------ Extract ------

The appeal sought a review of the United States Environmental Protection Agency (“EPA”) Administrator’s denial of a petition that objected to the issuance of the Title V permit renewal.

The Opinion describes a lignite coal-fired power plant (i.e., Coyote Station) that is located in Mercer County, North Dakota. Coyote Station receives all of its coal from the nearby Coyote Creek Mine (“Mine”). Large parts of the Coyote Creek Mine are stated to be located on property leased to Coyote Creek Mining Company by the Voigts.

The Voigts own a large ranch.

Coyote Station is stated to be the Mine’s sole customer. The Mine transports coal to Coyote Station via a conveyor belt that runs between the two facilities. It is located approximately five miles from the Voigts’ home and one mile from their ranch.

Coyote Station applied to renew its Title V operating permit. This was the first time it had sought to renew its permit since the Mine became operational and initiated fulfilling Coyote Station’s coal needs.

The North Dakota Department of Health (“NDDOH”) issued a draft Title V permit for public comment in 2018. The Voigts submitted comments arguing that the draft permit was not compliant because the Mine and its emissions were excluded from the Title V permit. They asserted that the Mine and Coyote Station should be considered a single source for purposes of the Title V permit.

If that was the case, this would result in the imposition of specific emission limits on the Mine that would otherwise not be required. The Voigts argued the Mine and Coyote Station are facilities under common control. This was based on their belief that Coyote Station exerts complete control over the Mine through the terms of their Lignite Sales Agreement. Cited was Coyote Station’s complete physical control over the conveyor belt running between the two facilities.

The determination that operations in the vicinity of each other should be aggregated for Clean Air Act permitting purposes is an issue that periodically arises. This can be a critical determination since sources falling within the scope of the phrase “located on adjacent properties” (or similar phraseology) can be “aggregated” for purposes of determining whether a Clean Air Act Title V permit or New Source Review determination is applicable to a particular source. The regulating community and permitting authorities sometimes experience uncertainty regarding the meaning of terms such as “adjacent” in the Clean Air Act context.

------ Input for this task ------

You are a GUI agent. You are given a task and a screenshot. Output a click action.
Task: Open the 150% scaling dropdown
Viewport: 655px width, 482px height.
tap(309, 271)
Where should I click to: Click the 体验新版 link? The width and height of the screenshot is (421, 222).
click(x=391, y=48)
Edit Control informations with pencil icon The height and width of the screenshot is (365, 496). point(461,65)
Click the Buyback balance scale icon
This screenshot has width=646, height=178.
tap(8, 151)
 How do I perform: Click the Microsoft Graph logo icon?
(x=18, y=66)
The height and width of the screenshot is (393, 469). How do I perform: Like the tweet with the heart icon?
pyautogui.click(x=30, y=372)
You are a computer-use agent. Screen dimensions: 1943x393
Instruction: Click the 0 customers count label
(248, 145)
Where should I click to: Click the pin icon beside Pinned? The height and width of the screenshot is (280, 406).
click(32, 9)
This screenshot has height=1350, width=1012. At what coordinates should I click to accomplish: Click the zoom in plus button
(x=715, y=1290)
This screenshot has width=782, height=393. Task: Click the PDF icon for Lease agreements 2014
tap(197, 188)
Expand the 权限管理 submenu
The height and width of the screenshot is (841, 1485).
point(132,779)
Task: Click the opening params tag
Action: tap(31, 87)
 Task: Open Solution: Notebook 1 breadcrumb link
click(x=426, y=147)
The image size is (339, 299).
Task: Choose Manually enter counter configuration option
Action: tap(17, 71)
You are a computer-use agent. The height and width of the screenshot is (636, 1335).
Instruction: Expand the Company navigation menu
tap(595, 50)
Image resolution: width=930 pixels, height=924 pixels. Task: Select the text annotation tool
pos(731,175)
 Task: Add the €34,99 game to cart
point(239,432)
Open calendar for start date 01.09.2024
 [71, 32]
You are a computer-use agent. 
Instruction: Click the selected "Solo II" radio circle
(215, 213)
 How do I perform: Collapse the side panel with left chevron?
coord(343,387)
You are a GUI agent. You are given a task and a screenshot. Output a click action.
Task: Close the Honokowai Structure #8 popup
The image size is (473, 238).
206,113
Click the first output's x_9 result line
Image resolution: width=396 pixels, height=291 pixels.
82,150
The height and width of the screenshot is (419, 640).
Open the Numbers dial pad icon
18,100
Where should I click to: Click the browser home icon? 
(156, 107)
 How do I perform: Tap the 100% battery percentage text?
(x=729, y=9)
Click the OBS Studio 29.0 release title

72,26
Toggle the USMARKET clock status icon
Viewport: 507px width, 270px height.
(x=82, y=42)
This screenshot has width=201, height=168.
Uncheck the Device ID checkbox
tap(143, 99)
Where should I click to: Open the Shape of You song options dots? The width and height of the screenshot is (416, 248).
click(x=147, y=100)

------

Task list -
[1] Using the Coyote Station passage, answer these:
(a) In which county and state is Coyote Station located?
(b) How does the Mine move coal to Coyote Station?
(c) In what year did the NDDOH issue a draft Title V permit for public comment?
[2] In the records, swap "screenshot" for "image" in the stretch from the line containing "You are a computer-use agent. Screen" through the line containing "(x=715, y=1290)". Return only those lines, with everything else left unchanged.
The Coyote Station passage and the records come from unrelated sources.

Answer list -
[1]
(a) Mercer County, North Dakota.
(b) By a conveyor belt that runs between the two facilities.
(c) 2018.

[2]
You are a computer-use agent. Screen dimensions: 1943x393
Instruction: Click the 0 customers count label
(248, 145)
Where should I click to: Click the pin icon beside Pinned? The height and width of the image is (280, 406).
click(32, 9)
This image has height=1350, width=1012. At what coordinates should I click to accomplish: Click the zoom in plus button
(x=715, y=1290)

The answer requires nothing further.